From mboxrd@z Thu Jan  1 00:00:00 1970
Date: Thu, 21 Dec 2000 19:20:53 -0800 (PST)
From: Matthew Dillon <dillon@apollo.backplane.com>
Message-Id: <200012220320.eBM3Kr605128@apollo.backplane.com>
Subject: Re: Interesting item came up while working on FreeBSD's pageout
 daemon
References: <Pine.LNX.4.21.0012211741410.1613-100000@duckman.distro.conectiva>
Sender: owner-linux-mm@kvack.org
Return-Path: <owner-linux-mm@kvack.org>
To: Rik van Riel <riel@conectiva.com.br>
Cc: Daniel Phillips <phillips@innominate.de>, linux-mm@kvack.org
List-ID: <linux-mm.kvack.org>

    Right.  I am going to add another addendum... let me give a little
    background first.  I've been testing the FBsd VM system with two
    extremes... on one extreme is Yahoo which tends to wind up running
    servers which collect a huge number of dirty pages that need to be
    flushed, but have lots of disk bandwidth available to flush them.
    The other extreme is a heavily loaded newsreader box which operate 
    under extreme memory pressure but has mostly clean pages.   Heavy
    load in this case means 400-600 newsreader processes on a 512MB box
    eating around 8MB/sec in new memory, but which has mostly clean pages.

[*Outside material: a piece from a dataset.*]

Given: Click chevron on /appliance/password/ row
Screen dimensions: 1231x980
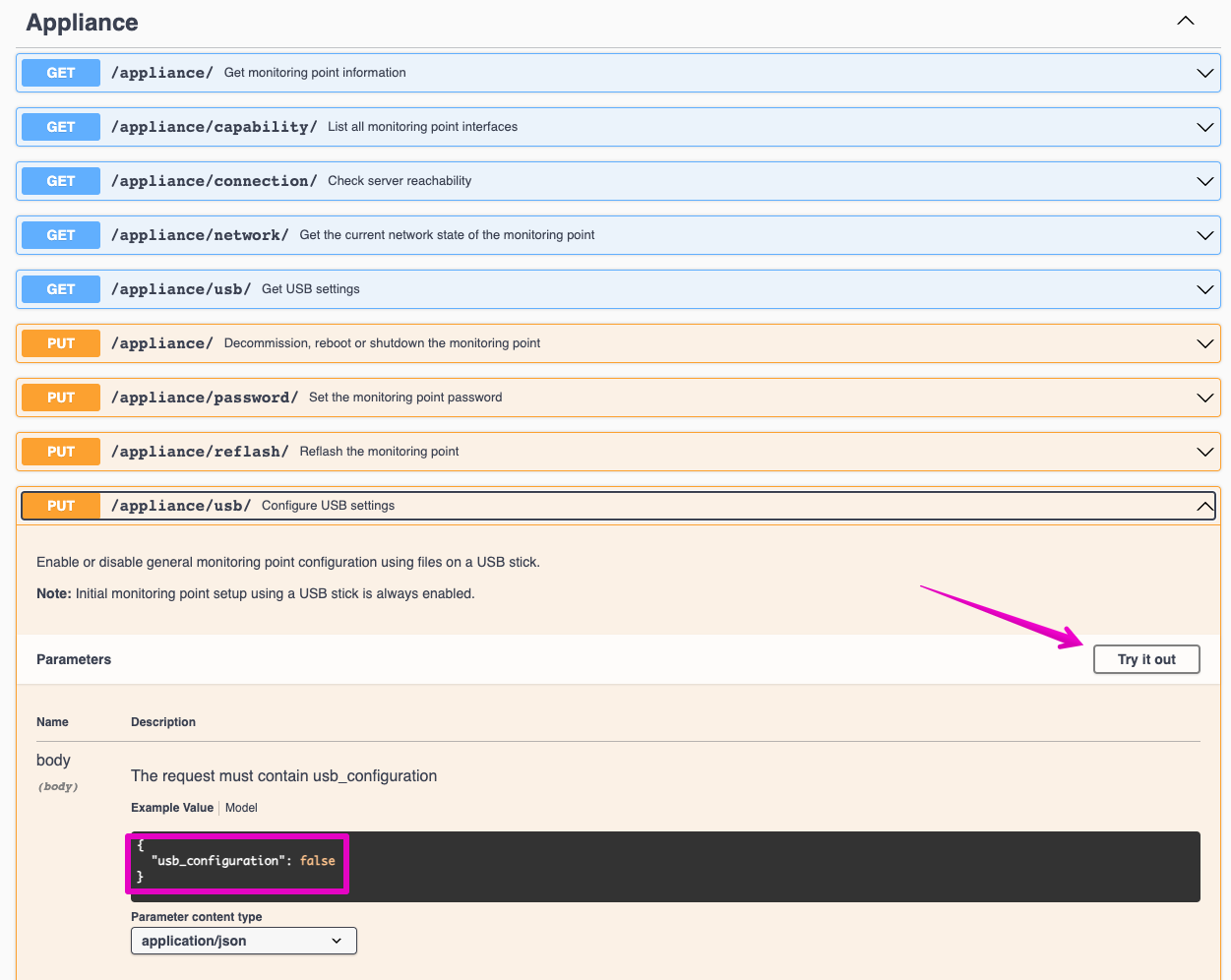Looking at the screenshot, I should [1204, 398].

    My original solution for Yahoo was to treat clean and dirty pages at
    the head of the inactive queue the same... that is, flush dirty pages
    as they were encountered in the inactive queue and free clean pages,
    with no limit on dirty page flushes.  This worked great for yahoo,
    but failed utterly with the poor news machines.  News machines that
    were running at a load of 1-2 were suddenly running at lods of 50-150.
    i.e. they began to thrash and get really sludgy.

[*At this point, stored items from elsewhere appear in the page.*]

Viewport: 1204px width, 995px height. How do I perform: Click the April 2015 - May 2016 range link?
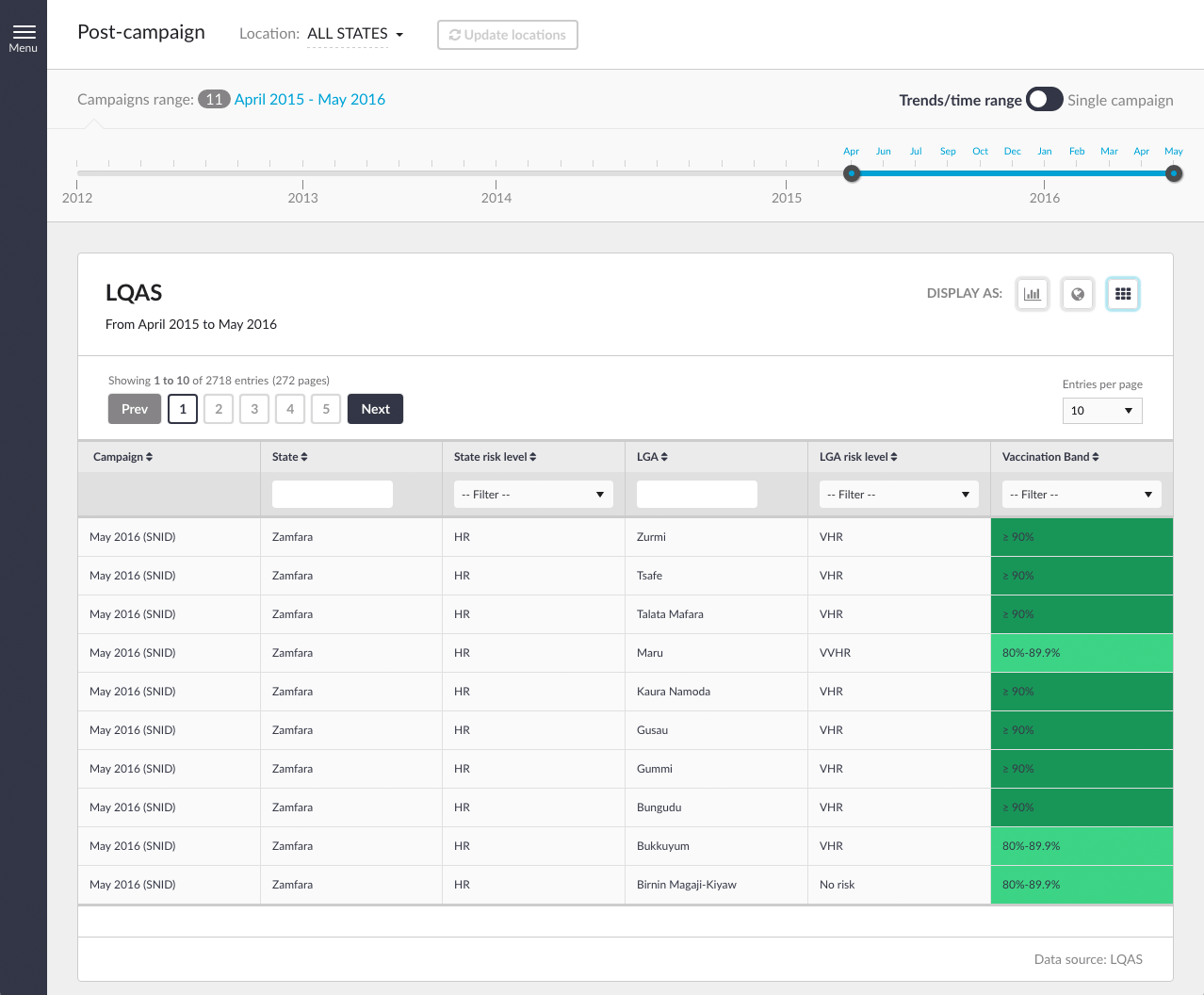(309, 100)
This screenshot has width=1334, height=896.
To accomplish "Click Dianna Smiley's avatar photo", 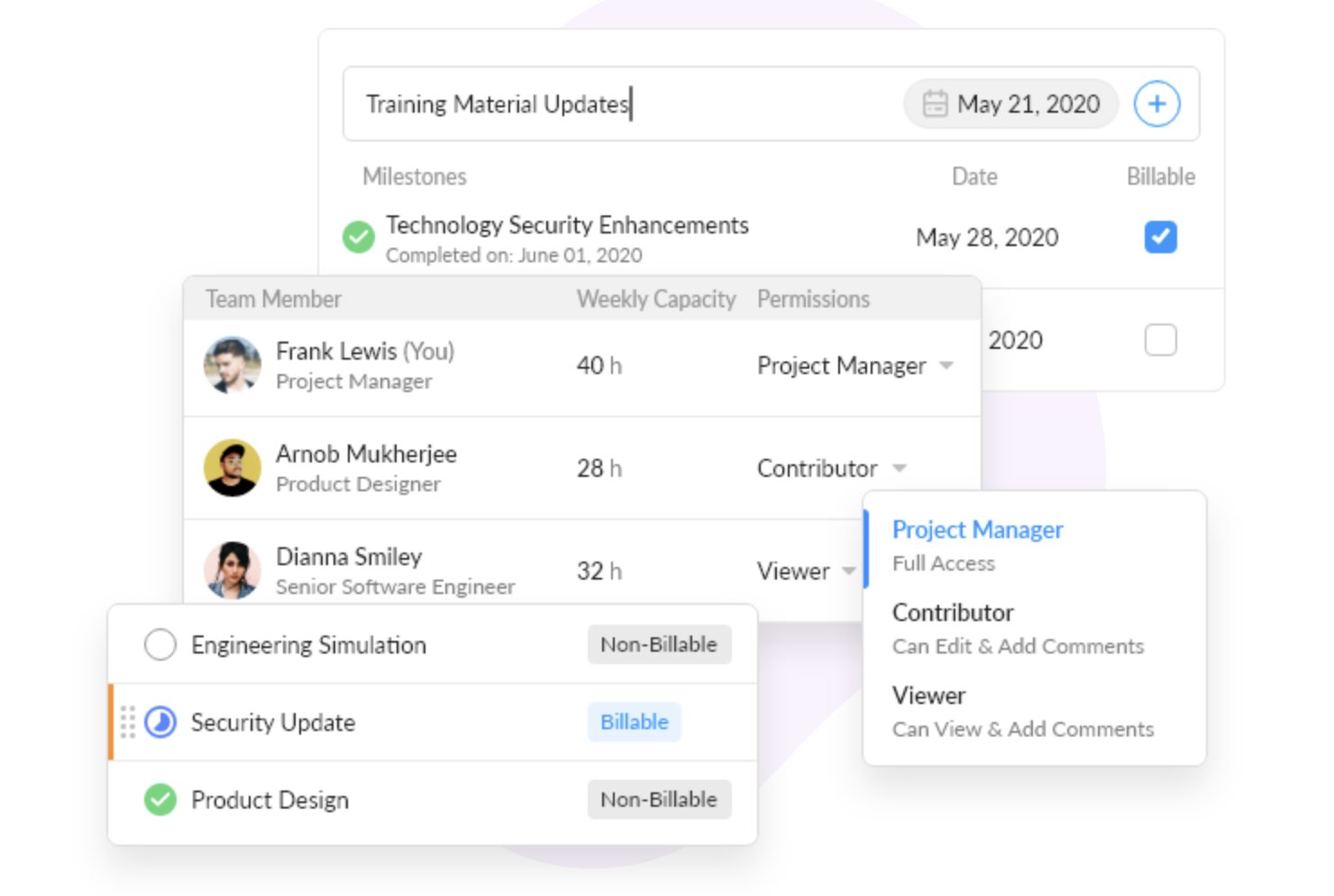I will click(233, 571).
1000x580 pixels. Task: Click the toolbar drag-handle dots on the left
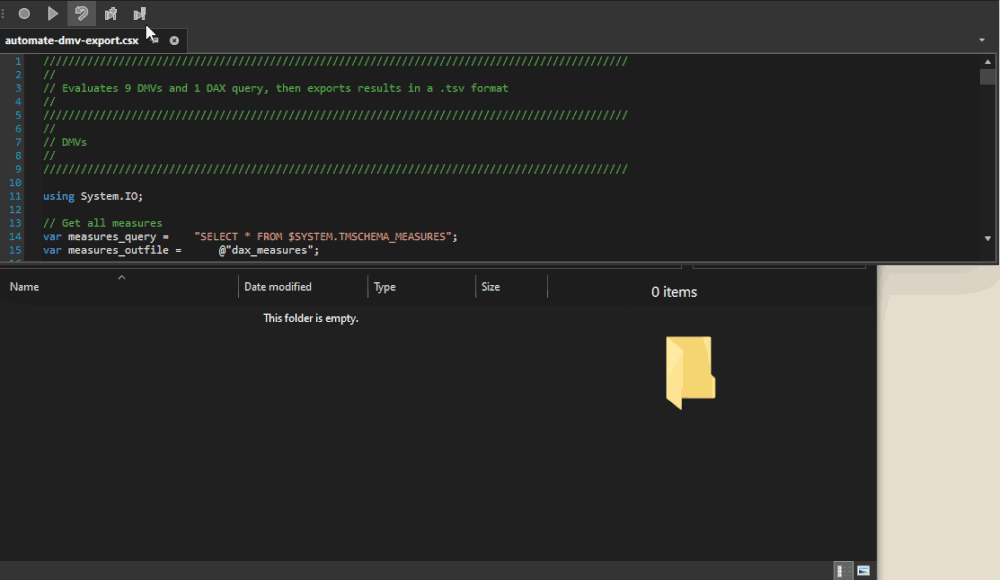4,13
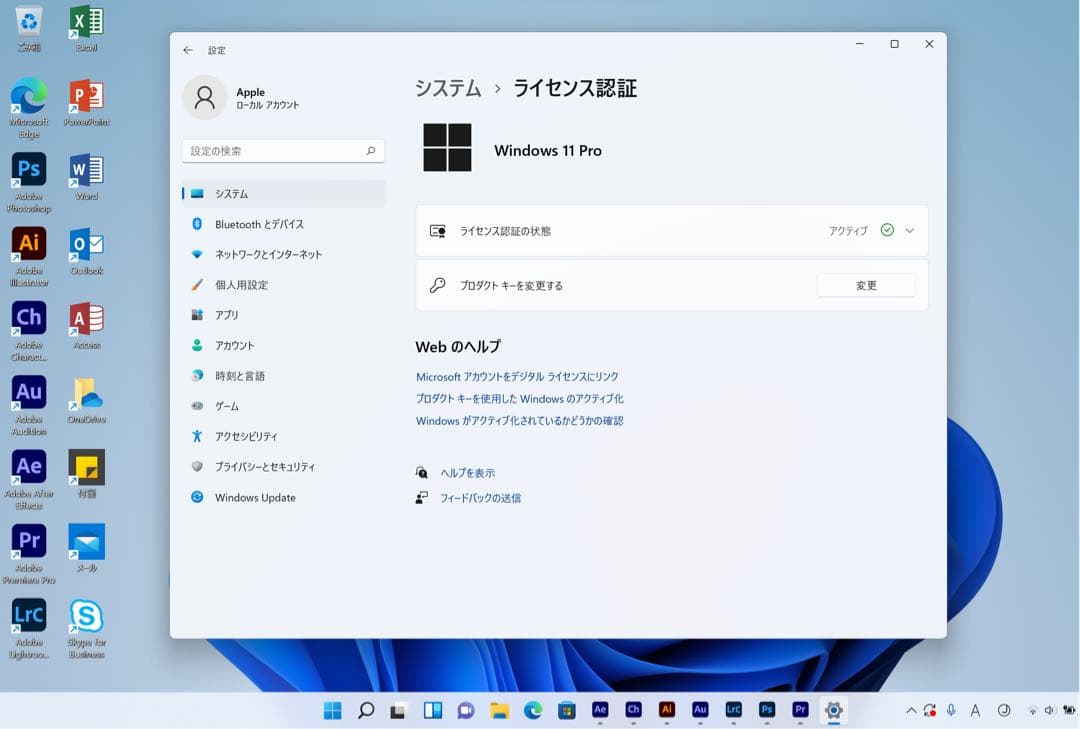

    It took me a few days to figure out what was going on, because the
    stats from the news machines showed the pageout daemon having no
    problems... it was finding around 10,000 clean pages and 200-400
    dirty pages per pass, and flushing the 200-400 dirty pages.  That's
    a 25:1 clean:dirty ratio.

    Well, it turns out that the flushing of 200-400 dirty pages per pageout
    pass was responsible for the load blowups.  The machines had already
    been running at 100% disk load, you may recall.  Adding the additional
    write load, even at 25:1, slowed the drives down enough that suddenly
    many of the newsreader processes were blocking on disk I/O.  Hence the
    load shot through the roof.

    I tried to 'fix' the problem by saying "well, ok, so we won't flush
    dirty pages immediately, we will give them another runaround in the
    inactive queue before we flush them".  This worked for medium loads and
    I thought I was done, so I wrote my first summary message to Rik and
    Linus describing the problem and solution.

    --

    But the story continues.  It turns out that that has NOT fixed the
    problem.  The number of dirty pages being flushed went down, but
    not enough.  Newsreader machine loads still ran in the 50-100 range.
    At this point we really are talking about truely idle-but-dirty pages.
    No matter, the machines were still blowing up.

    So, to make a long story even longer, after further experiments I
    determined that it was the write-load itself blowin up the machines.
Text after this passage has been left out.